So Fat

So Fat jokes

Your mama is so fat, by the time I swerved to miss her with the car, I ran out of gas.

You are so fat that the last time you stepped on the weighing scale, the doctor said, "I want your weight and not [your] phone number."

Joe mama so fat when she got sturdy, she tripped on her shoelaces, fell on her face, and fell down 2 floors.

Joe Mama so fat when she stepped on the sidewalk, I didn't laugh, but the sidewalk cracked up.

My wife is so fat! She wears high heels, she strikes oil.

When she sits around the house, she really sits *around* the house. Every time she turns around, it's her birthday.

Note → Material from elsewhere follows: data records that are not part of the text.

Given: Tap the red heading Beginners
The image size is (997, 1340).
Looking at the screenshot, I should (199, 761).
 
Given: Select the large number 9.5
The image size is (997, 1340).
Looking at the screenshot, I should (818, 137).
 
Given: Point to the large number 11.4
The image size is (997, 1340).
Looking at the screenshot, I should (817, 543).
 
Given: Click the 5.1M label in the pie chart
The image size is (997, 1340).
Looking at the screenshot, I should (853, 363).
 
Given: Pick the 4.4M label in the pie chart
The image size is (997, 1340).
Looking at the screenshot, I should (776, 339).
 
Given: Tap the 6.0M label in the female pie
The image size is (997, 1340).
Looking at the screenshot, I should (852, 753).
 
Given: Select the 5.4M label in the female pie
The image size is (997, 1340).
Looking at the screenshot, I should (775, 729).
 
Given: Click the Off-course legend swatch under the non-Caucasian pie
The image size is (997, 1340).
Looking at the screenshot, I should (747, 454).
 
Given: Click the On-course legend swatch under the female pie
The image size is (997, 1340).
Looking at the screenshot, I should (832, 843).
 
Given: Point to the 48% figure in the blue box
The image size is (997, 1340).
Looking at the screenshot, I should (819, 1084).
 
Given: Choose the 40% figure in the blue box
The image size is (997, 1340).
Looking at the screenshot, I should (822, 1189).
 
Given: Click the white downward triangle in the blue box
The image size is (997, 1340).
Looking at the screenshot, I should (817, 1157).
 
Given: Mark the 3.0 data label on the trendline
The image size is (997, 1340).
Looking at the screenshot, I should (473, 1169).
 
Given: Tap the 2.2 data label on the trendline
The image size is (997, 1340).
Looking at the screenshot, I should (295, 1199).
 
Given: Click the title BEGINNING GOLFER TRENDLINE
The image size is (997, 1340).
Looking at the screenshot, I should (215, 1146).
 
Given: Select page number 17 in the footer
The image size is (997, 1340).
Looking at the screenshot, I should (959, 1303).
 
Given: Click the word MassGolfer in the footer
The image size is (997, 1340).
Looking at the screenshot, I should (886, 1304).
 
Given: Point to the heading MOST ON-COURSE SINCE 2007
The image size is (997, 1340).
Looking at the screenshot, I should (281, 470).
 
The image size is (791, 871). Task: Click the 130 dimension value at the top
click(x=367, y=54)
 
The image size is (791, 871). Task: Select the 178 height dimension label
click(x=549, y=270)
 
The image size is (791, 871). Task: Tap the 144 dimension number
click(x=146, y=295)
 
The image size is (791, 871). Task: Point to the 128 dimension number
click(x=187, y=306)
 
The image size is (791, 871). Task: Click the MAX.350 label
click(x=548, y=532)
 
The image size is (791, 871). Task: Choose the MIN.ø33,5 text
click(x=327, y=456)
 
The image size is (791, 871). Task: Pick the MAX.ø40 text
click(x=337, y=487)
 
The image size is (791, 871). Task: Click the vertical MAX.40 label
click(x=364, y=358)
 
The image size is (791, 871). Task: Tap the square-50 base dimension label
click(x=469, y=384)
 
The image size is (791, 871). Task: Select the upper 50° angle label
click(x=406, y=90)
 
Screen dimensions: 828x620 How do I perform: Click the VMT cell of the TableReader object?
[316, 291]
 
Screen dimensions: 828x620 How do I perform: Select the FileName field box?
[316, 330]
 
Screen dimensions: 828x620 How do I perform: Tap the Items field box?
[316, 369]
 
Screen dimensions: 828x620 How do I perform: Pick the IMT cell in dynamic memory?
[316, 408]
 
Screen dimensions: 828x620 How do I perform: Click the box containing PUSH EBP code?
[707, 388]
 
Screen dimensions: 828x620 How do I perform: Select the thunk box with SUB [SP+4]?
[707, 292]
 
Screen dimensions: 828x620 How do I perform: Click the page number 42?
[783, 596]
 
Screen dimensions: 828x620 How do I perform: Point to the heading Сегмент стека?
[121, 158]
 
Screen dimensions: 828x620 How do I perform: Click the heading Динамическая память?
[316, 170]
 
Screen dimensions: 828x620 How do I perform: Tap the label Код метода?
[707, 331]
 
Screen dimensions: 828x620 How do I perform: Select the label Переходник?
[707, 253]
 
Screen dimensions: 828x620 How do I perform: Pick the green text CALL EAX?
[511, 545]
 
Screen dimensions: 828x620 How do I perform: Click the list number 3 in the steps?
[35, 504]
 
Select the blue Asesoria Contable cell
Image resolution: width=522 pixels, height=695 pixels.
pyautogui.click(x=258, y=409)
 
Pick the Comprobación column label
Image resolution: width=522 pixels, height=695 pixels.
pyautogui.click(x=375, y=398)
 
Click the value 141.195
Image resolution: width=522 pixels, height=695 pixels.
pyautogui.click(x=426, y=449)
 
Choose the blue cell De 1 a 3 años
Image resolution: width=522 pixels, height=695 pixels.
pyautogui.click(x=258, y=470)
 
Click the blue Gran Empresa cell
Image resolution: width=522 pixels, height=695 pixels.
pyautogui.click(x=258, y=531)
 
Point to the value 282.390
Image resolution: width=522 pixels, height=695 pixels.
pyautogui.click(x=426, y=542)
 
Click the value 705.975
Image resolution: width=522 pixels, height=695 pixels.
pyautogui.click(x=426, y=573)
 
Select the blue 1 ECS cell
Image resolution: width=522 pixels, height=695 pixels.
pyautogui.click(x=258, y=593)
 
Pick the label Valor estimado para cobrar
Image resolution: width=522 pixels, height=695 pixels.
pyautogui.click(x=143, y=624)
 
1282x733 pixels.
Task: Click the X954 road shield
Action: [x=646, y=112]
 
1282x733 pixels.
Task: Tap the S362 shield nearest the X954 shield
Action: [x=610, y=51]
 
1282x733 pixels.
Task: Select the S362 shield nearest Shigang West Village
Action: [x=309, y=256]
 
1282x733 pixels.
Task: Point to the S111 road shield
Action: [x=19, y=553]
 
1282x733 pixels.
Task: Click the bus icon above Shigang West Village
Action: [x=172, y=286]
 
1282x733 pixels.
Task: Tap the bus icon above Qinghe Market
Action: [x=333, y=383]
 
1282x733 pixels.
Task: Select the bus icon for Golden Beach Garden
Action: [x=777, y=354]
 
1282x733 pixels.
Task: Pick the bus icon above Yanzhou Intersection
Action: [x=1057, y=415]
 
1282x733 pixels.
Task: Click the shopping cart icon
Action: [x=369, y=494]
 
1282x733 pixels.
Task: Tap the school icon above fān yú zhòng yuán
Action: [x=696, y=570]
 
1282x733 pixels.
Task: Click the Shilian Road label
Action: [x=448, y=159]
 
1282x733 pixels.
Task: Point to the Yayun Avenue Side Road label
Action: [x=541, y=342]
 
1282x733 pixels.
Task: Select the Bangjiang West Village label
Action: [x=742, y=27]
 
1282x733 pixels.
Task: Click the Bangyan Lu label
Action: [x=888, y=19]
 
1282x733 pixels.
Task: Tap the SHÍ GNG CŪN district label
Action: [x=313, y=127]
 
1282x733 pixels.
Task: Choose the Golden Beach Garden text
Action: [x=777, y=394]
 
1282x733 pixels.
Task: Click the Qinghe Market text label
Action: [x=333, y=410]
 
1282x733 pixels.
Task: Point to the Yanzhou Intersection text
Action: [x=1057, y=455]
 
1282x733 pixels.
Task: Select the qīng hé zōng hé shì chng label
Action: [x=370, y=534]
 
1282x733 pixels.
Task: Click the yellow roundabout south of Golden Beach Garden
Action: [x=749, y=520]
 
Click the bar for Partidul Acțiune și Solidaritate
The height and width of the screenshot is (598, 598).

My wife is so fat. I finally got up the energy to walk around to the other side. I found someone else!

My wife is so fat.

She asked me to get on top; I had to get a step ladder. When I got up there, my ears popped, and the air was so thin. I had to have two Sherpas drag me off the mountain.

My wife is so fat, I took her to the Macy's Day parade. They attached ropes to her.

My wife is so fat, she gets home, her ass gets home a half hour later.

My wife is so fat! When she goes swimming, she leaves a ring around the lake.

My wife is so fat. After sex, I rolled over twice. I was still on top of the bitch!

My wife is so fat! I took her to the Grand Canyon. She fell in and got stuck!